To answer this, we talked with Alex Twersky, career expert and Mediabistro’s own resume and cover letter writer. Twersky recommends thinking of Linkedin as another way a recruiter can access your resume.
“Assuming someone comes across your profile, that probably means they don’t have or haven’t seen your resume,” says Twersky, “so it stands to reason your profile should make as powerful an argument for your candidacy and credentials as your resume does.”
With that said, let’s drill down into a few of the main LinkedIn sections for tips on making yours worthy of pulling in top recruiters and hiring managers.
When crafting your LinkedIn headline, Twersky says to keep it short and focused. “The headline should succinctly capture who you are and what you do, as well as the extent of your experience,” says Twersky. “Five to seven words should suffice.”
You can choose to include your seniority, experience or other factors in this headline. Here are a couple examples from Twersky:
- Senior-level Digital Marketing Professional
- Data Analyst With 10 Years’ Experience
After you reel ’em in with your engaging headline, get them to stick around with a powerful summary statement. “The summary is there to showcase your strengths, and should be backed up by measurable data—like percent increases in sales or growth in social media fan base—wherever possible,” says Twersky.
If you have a summary section on your resume that lists key accomplishments, you can use that to kick off your LinkedIn summary section.
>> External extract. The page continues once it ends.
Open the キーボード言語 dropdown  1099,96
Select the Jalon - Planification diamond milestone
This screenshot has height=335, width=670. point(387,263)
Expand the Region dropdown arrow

And if you don’t have that section on your current resume, do a quick personal inventory to determine key points in your career when your efforts contributed to a successful project or process.
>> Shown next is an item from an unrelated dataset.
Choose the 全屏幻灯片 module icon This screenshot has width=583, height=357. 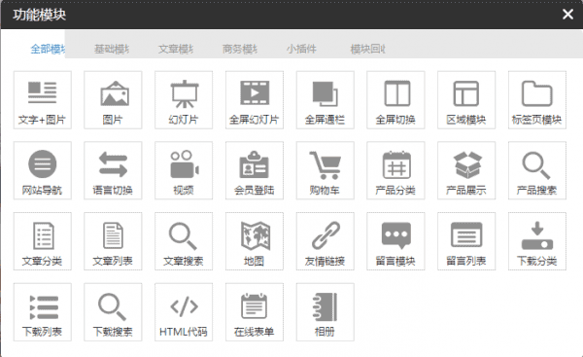pyautogui.click(x=255, y=100)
If you have a well-developed resume, then this section will be a breeze. “Just like the LinkedIn profile overall, the job descriptions should be closely, if not entirely, aligned with the resume,” says Twersky.
Twersky has a couple of strong arguments of resume-LinkedIn alignment. “First, if your resume makes a compelling argument for you, why should your LinkedIn profile, which is an enhanced digital resume of sorts, be any different?” he asks.
“Second, if someone never sees your resume and just comes across your LinkedIn profile,” Twersky follows up, “why should their impression of you be more distilled or different than the powerful portrait your resume should be drawing?”
Other Important Sections
The headline, summary and experience are the top sections to focus on, but there are other sections to perfect as well, all of which help you paint the best, most comprehensive picture of your professional:
Skills: It’s a smart idea to fill out this section as “these are essentially keywords that recruiters and employers use to proactively search for candidates,” says Twersky.
Volunteer: When hiring managers are looking for their next employee, they want to see that you’re more than just an online profile. Here’s where you can show off the things that make you more human.
Samples: Make it easy for people to see what you’re capable of by uploading work samples if your work lends itself to such. As Twersky says, “be they links or digital images, remember LinkedIn is a multimedia portfolio of sorts, so upload relevant work samples where possible.”
Recommendations: Testimonies from colleagues are a great way to add validation to your career efforts, so “don’t forget to collect recommendations from your past or current colleagues and supervisors,” says Twersky.